El frente judicial en torno a la denominada causa Vialidad sumó un nuevo e importante capítulo en los tribunales de Comodoro Py. Tras las disposiciones del Tribunal Oral Federal N° 2 (TOF 2) tendientes a avanzar con la ejecución patrimonial de la sentencia, el patrocinio letrado de la exmandataria recurrió a la última instancia de apelación del país para poner un freno al avasallamiento de los activos familiares.
A través del escrito presentado por el abogado defensor Carlos Beraldi, se solicitó formalmente que el máximo tribunal de la República revise la validez constitucional de la medida que pesa sobre un conjunto de inmuebles que Cristina Kirchner había cedido oportunamente a sus hijos. La defensa alegó que la resolución vulnera de manera directa el derecho de propiedad y el principio de legalidad, advirtiendo sobre una aplicación "extensiva" e improcedente del instituto del decomiso.
Los argumentos de la defensa y el detalle de los bienes
De acuerdo con lo planteado por el letrado, la disposición judicial afecta de manera arbitraria a bienes de origen lícito sin que medie una plataforma probatoria certera que vincule directamente dichos activos con la maniobra delictiva investigada en el juicio por la obra pública de Santa Cruz. En ese sentido, argumentaron que el patrimonio en cuestión fue consolidado por los padres de Máximo y Florencia mediante operaciones comerciales transparentes y fondos legítimos del ámbito privado.

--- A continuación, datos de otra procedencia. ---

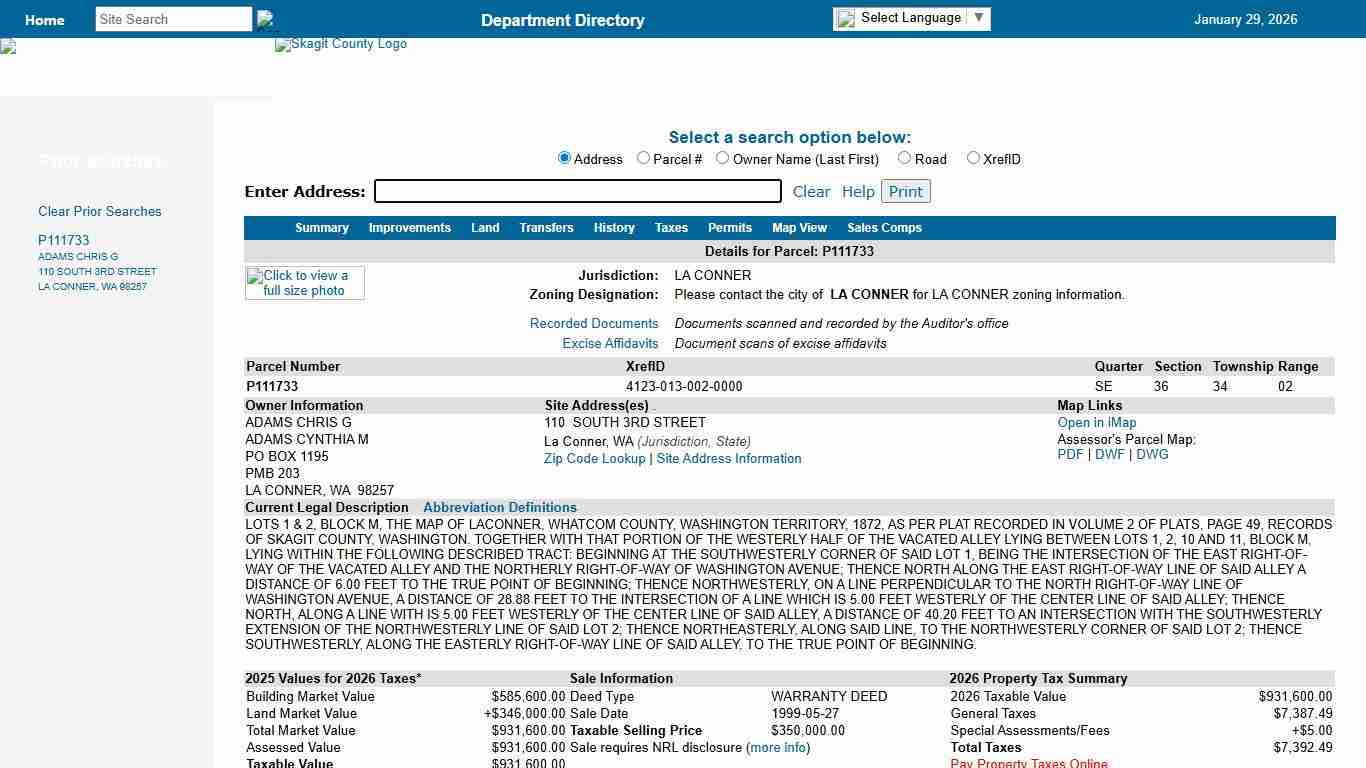Select the XrefID radio button

(x=973, y=158)
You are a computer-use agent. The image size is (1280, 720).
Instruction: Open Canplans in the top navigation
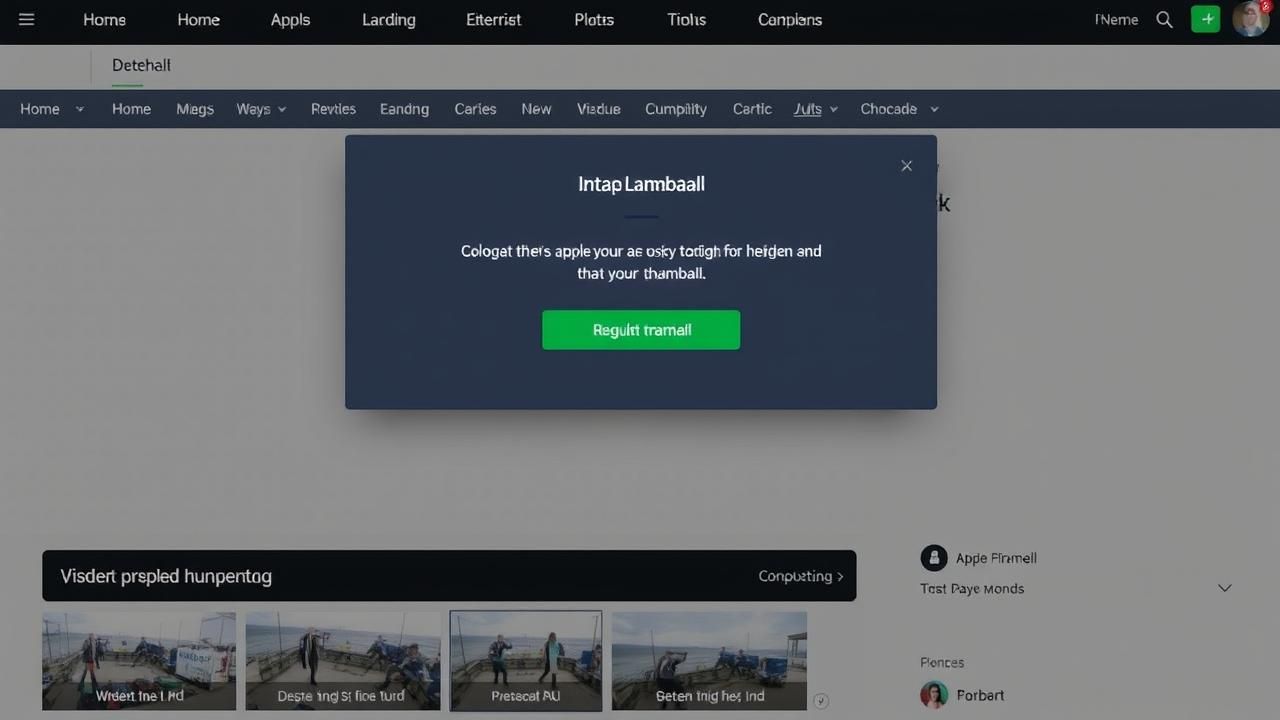789,20
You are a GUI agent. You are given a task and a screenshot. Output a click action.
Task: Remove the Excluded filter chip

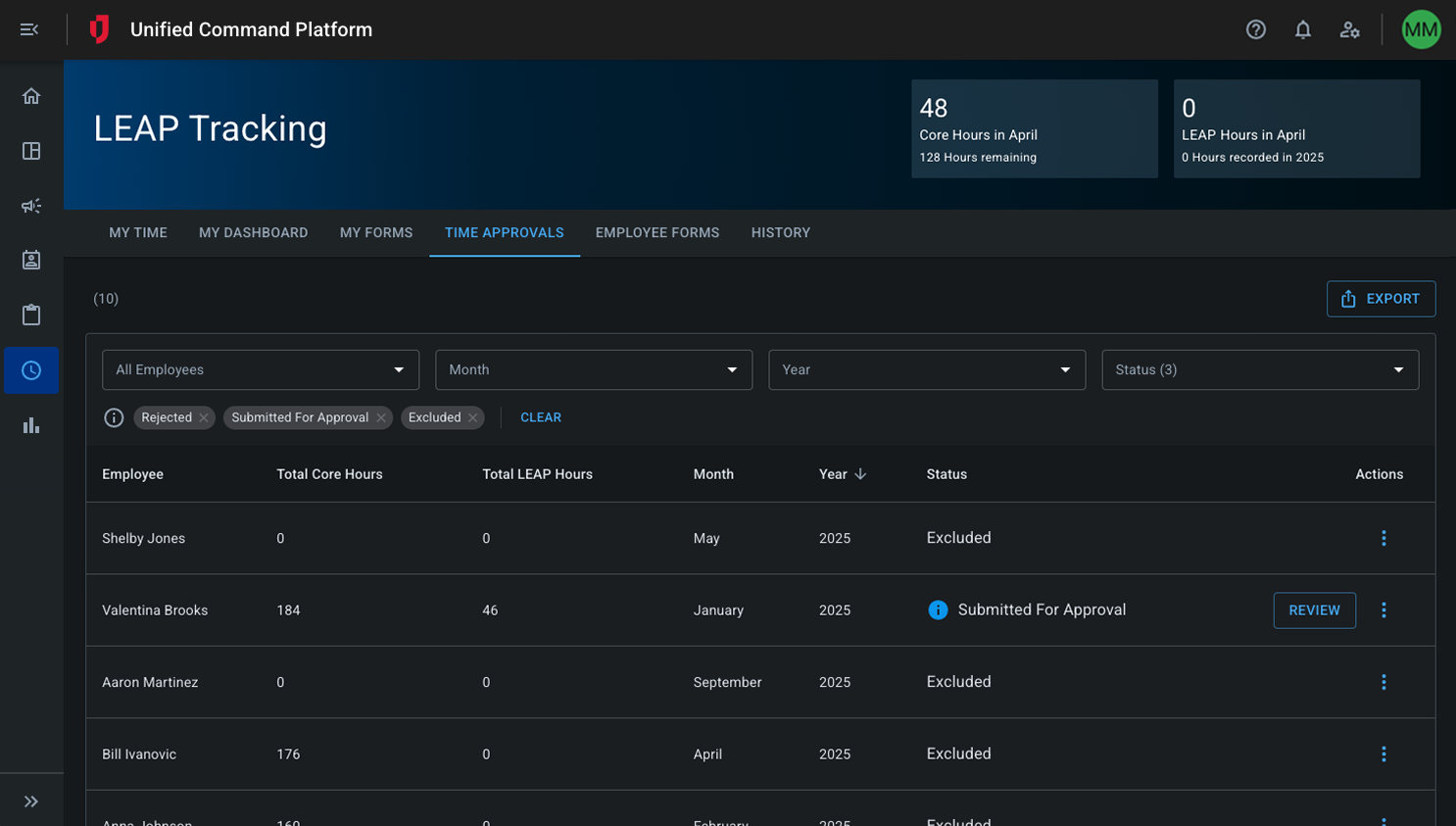(x=473, y=418)
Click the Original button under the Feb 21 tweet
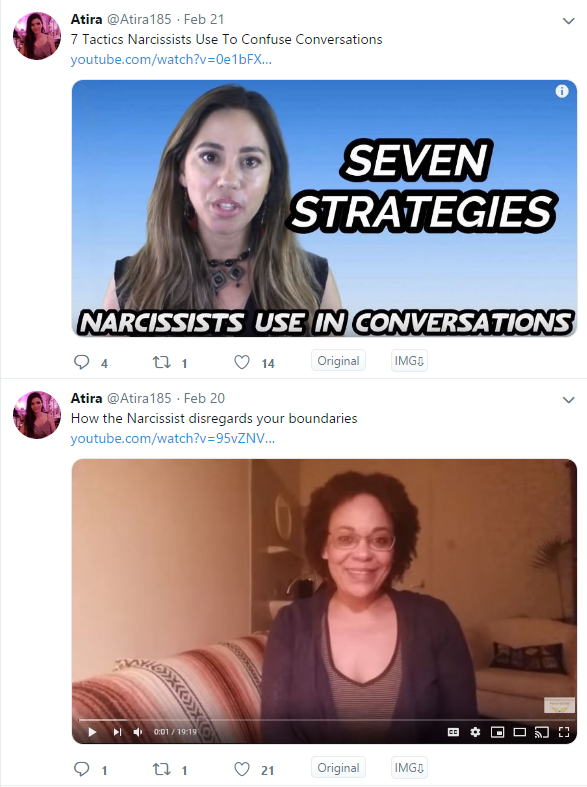587x787 pixels. (338, 361)
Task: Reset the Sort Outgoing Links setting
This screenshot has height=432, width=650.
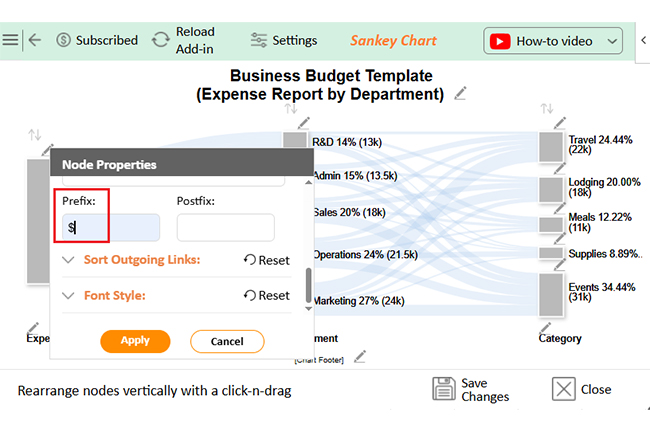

El paquete de activos que la expresidenta busca blindar judicialmente comprende un total de 19 propiedades ubicadas en el sur del país:
Diez departamentos situados en diferentes puntos estratégicos de la ciudad de Río Gallegos.
Dos viviendas familiares residenciales ubicadas en la capital santacruceña.
Diversos terrenos y parcelas de gran extensión localizados en la cotizada zona de Lago Argentino.
La postura del tribunal oral
En la vereda opuesta, los magistrados del TOF 2 avalaron el requerimiento que había sido impulsado desde el Ministerio Público Fiscal. Los jueces de la causa sostienen que los activos bajo la lupa fueron incorporados al patrimonio familiar de manera contemporánea al período temporal en el que se habrían cometido los delitos de fraude al Estado, justificando la necesidad de asegurar dichos fondos.
Con la presentación de este recurso de queja, la pulseada económica y legal ingresa en un terreno estrictamente técnico. La definición final sobre la titularidad y el destino de los inmuebles quedará exclusivamente en manos de los ministros de la Corte Suprema de Justicia, quienes deberán dictaminar en los próximos meses si dan lugar a la revisión de la medida o si habilitan el decomiso definitivo solicitado por los fiscales.